In situ synchrotron X-ray diffraction analysis using high-pressure sliding process and application to pure Ti with ω phase formation.

1. Introduction

Recently, it was documented in a special issue of Materials Transactions^1,2) that mechanical and functional properties are significantly improved by imposing intense strain through severe plastic deformation (SPD). The application of the SPD process was mostly to metallic materials as found in many review papers^3–12) but, if the process is operated under high pressure using the method called high-pressure torsion (HPT),^13,14) the application is extended to less ductile and hard-to-deform materials^15–18) including intermetallics^19,20) semiconductors^3,21–24) and ceramics.^25,26) Consolidations of powders, chips and layers are also possible with the process of HPT so that the application is further extended to synthesis of bulk materials.^27–51) It is also possible to utilize high-pressure phases to produce functionalities.^50–54)

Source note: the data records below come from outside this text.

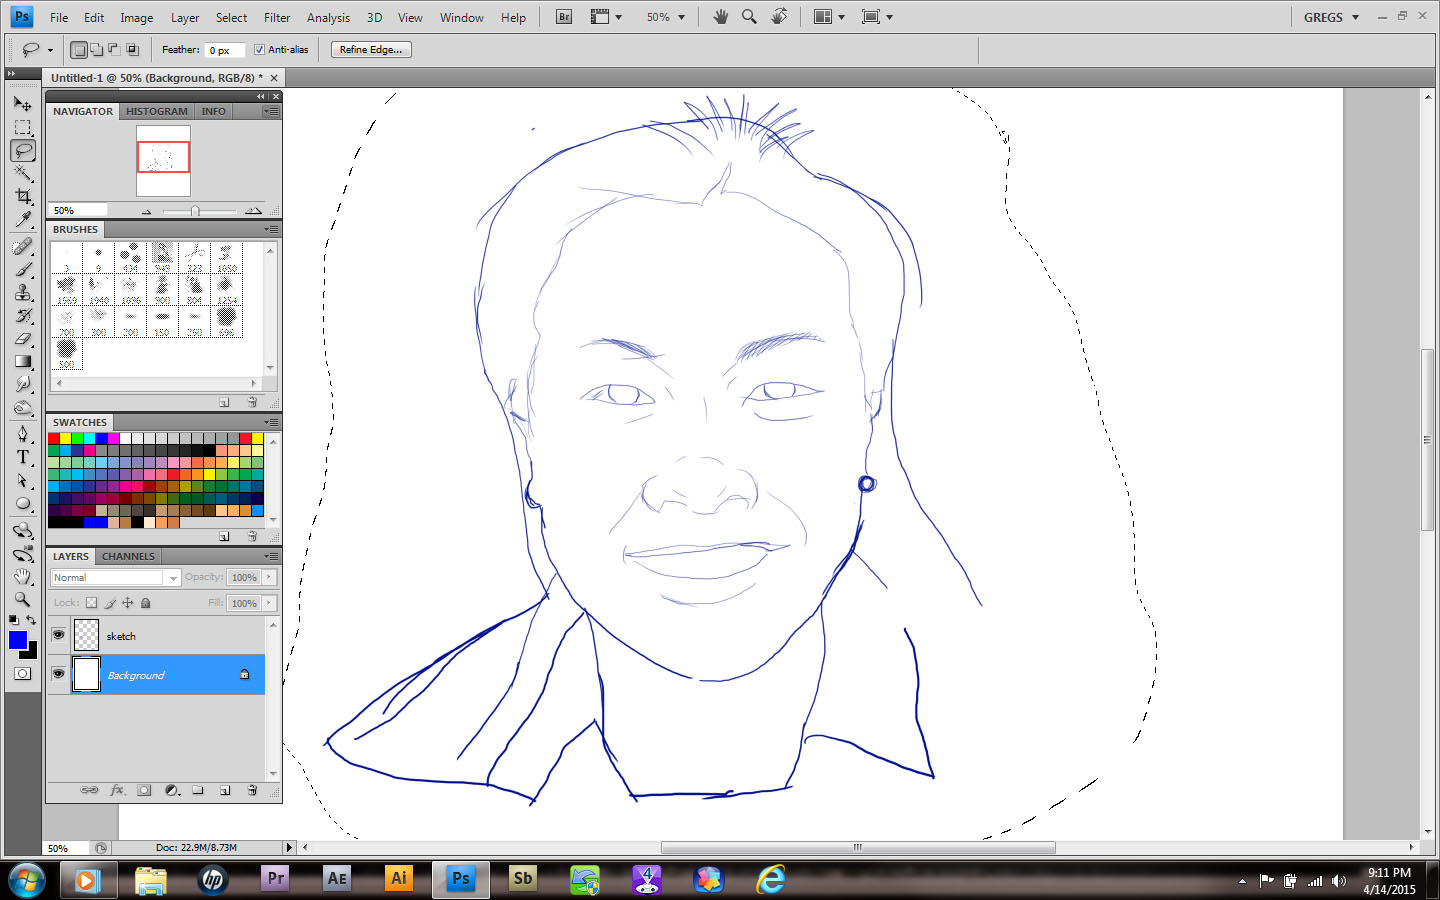The height and width of the screenshot is (900, 1440).
Task: Pick the Eyedropper tool
Action: tap(22, 220)
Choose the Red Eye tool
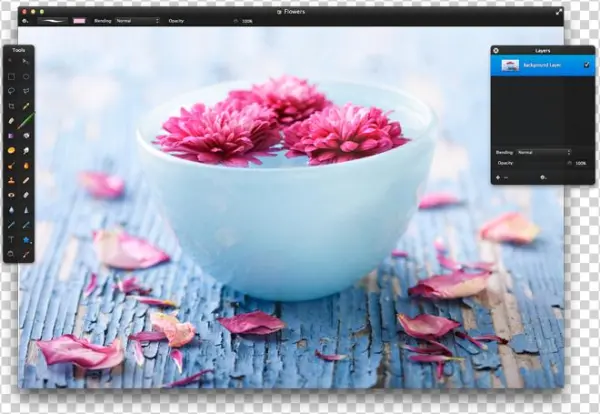The image size is (600, 414). point(11,195)
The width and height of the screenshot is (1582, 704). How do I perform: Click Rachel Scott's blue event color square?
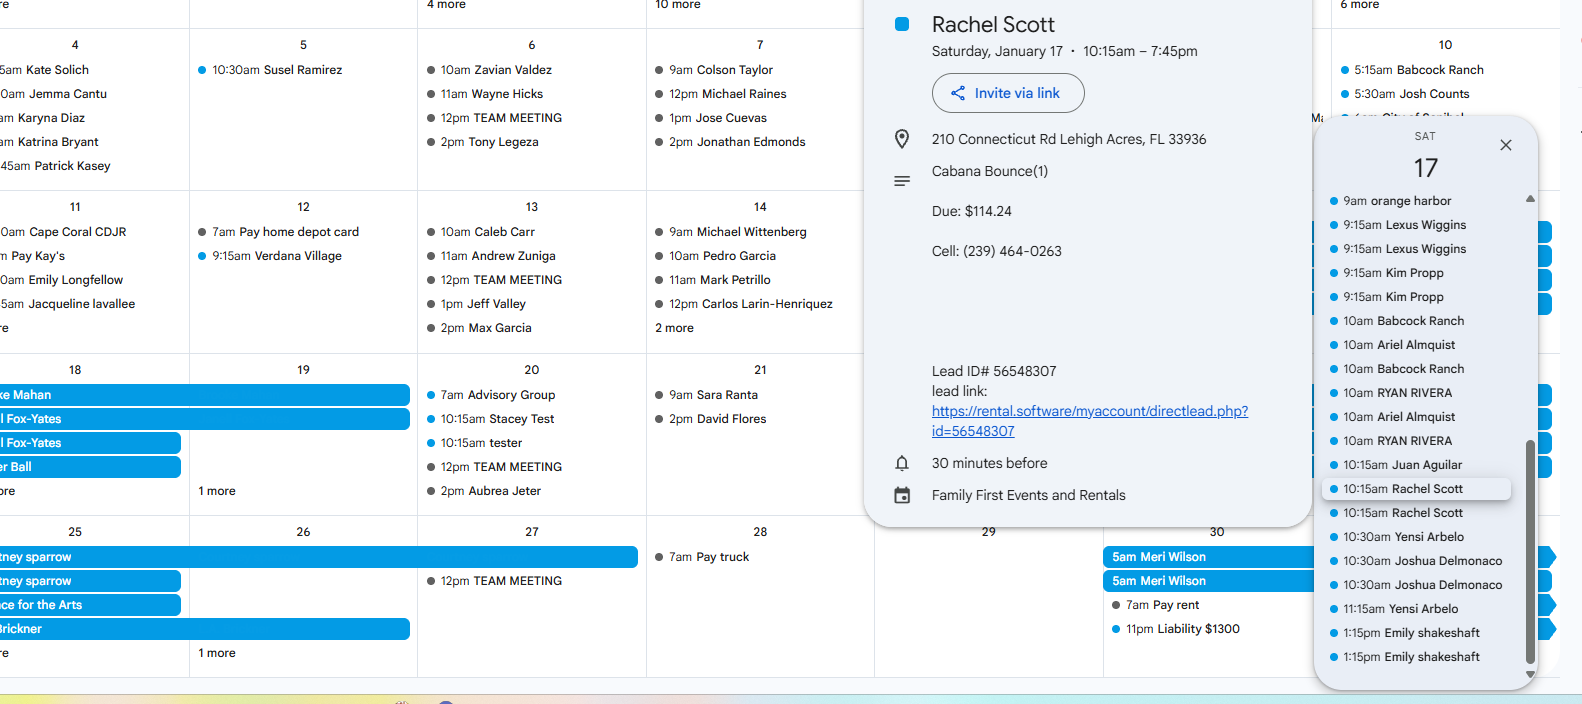tap(901, 24)
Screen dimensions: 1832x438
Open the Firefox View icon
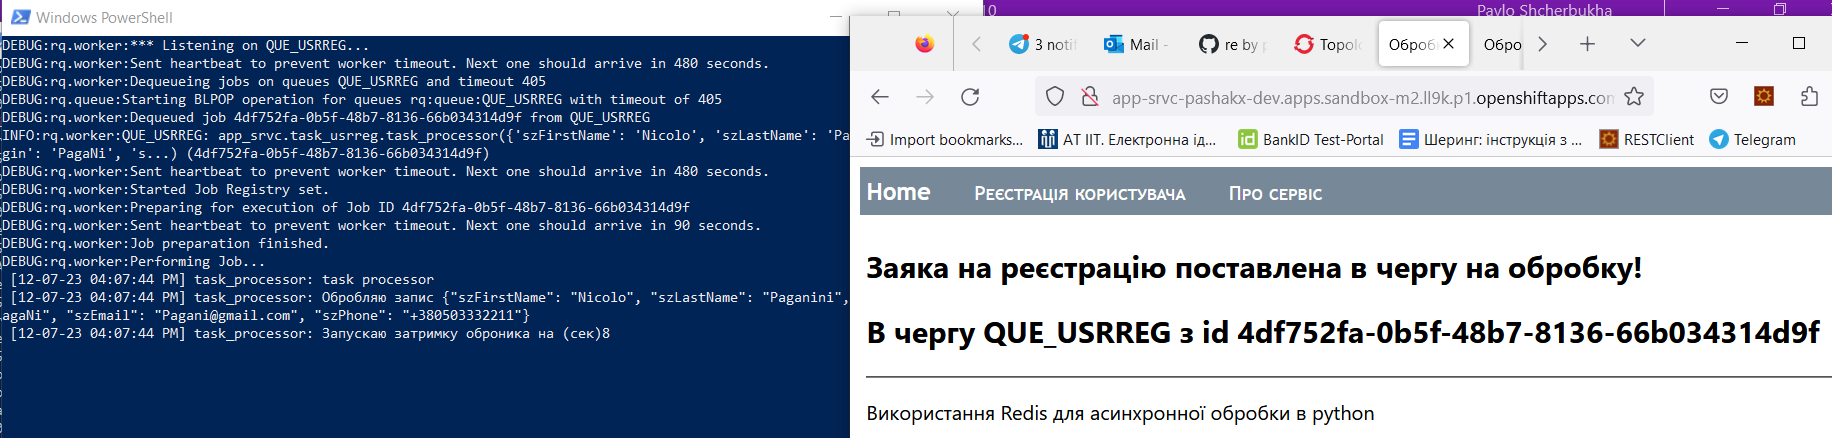tap(924, 44)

The HPT process was pioneered by Bridgman in the early 1900s,^13,14) where a disk sample is placed between upper and lower anvils and intense shear strain is introduced by rotating one anvil with respect to the other under high pressure. The Bridgman’s idea of the rotation was recently modified to reciprocation of the anvils as illustrated in Fig. 1⁵⁵⁾ so that intense shear strain was introduced to a rectangular sheet sample with the same principle as the HPT process. This process is called high-pressure sliding (HPS)⁵⁵⁾ and applied to many metallic materials^56–59) including powder consolidation.⁶⁰⁾ It was shown that this HPS process was applicable to rods^61–64) and pipes.⁶⁵⁾ Furthermore, it was combined with sample feeding so that the SPD-processed area is upsized.^66,67) Such developments were intended for practical applications of the SPD process as described in a recent overview paper.⁶⁸⁾ In this study, the HPS process is rather downsized for in situ X-ray analysis in a synchrotron facility during operation under high pressures and elevated temperatures.

Fig. 1

Principle of high-pressure sliding (HPS).

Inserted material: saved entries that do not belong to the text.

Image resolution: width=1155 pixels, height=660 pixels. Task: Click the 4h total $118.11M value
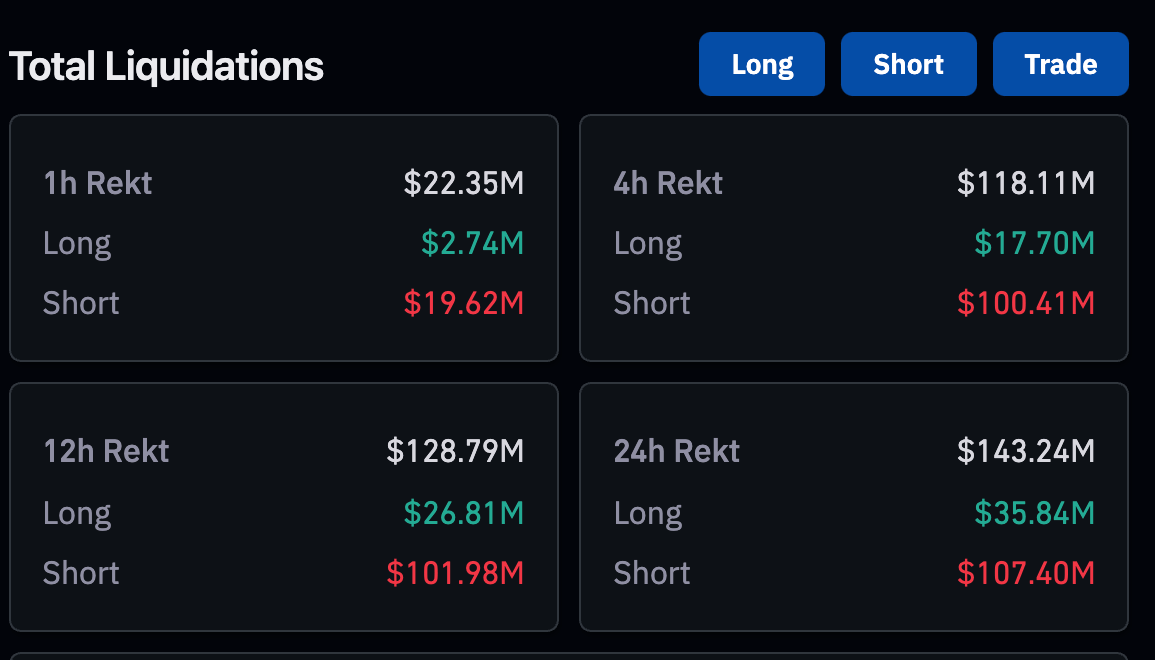1026,183
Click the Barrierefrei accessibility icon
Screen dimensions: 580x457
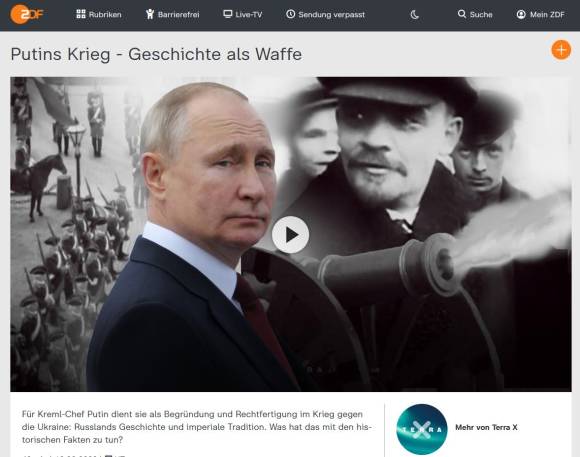pos(150,14)
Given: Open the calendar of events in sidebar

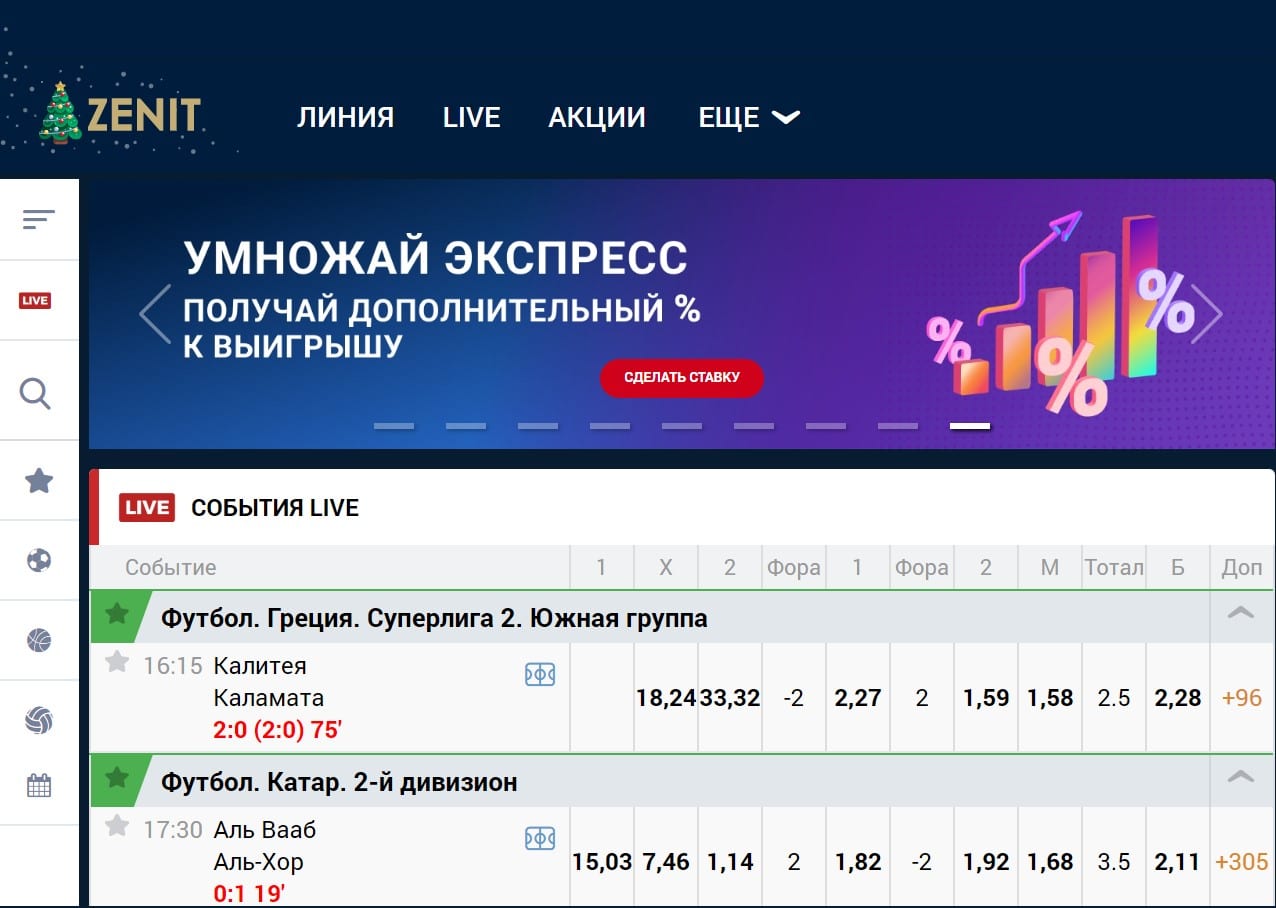Looking at the screenshot, I should (x=39, y=786).
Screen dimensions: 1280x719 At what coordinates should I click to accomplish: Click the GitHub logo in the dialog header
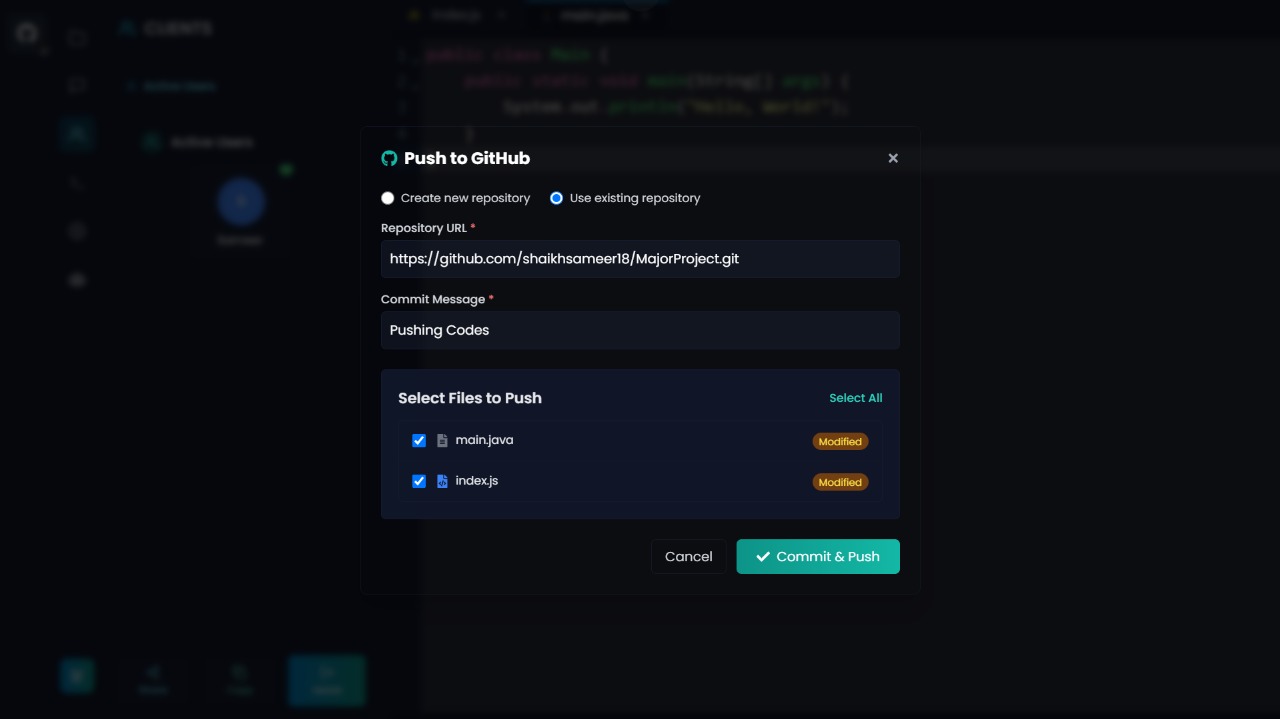(x=390, y=158)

The property improvement using the HPT and HPS processes is attributed to a high density of lattice defects generated during the processes.^69–71) Microstructural analyses are then indispensable for understanding the roles of the lattice defects and for clarifying the mechanisms involved in the improvement of the properties. In particular, in situ analysis is required at elevated temperature and/or high pressure as the structures may changes during heating and/or cooling the temperature, during loading and/or unloading the pressure, and during straining by the HPT and HPS processes.

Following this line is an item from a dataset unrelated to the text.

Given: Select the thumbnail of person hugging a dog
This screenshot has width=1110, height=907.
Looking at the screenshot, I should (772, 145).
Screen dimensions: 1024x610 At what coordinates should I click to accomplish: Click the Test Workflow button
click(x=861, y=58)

In situ X-ray analyses under high pressures and high temperatures are often conducted with diamond anvil cells (DAC)^72–74) or multi anvil setups.^75,76) They are mostly used in hydrostatic conditions, but for the case of DAC, plastic deformation was intentionally introduced by rotation of one diamond anvil to the other, following the Bridgman’s idea,¹³⁾ Blank and co-workers are the first to generate shear strain using DAC,^77,78) and extensive studies with straining by DAC were carried out by Levitas and coworkers⁷⁹⁾ and most recently by Nomura et al.⁸⁰⁾ For the case of multi anvil setup, two differential rams were incorporated in the upper and lower guide flames so that generation of plastic strain up to 30% was feasible.^81,82) Plastic strain was also introduced using a rotational Drickamer apparatus for the in situ examination, which were designed to examine creep behavior of geological materials under high pressures and high temperatures,^83–87) with a basic principle involved in the Bridgman’s idea.¹³⁾ There was an attempt⁸⁸⁾ where a direct illumination of high-energy X-ray was made on steel anvils for HPT while a Cu sample in the anvils was being processed by the HPT, but the analysis required deconvolution of the Cu signal, due to overlapping, from the signals emanated from the anvils.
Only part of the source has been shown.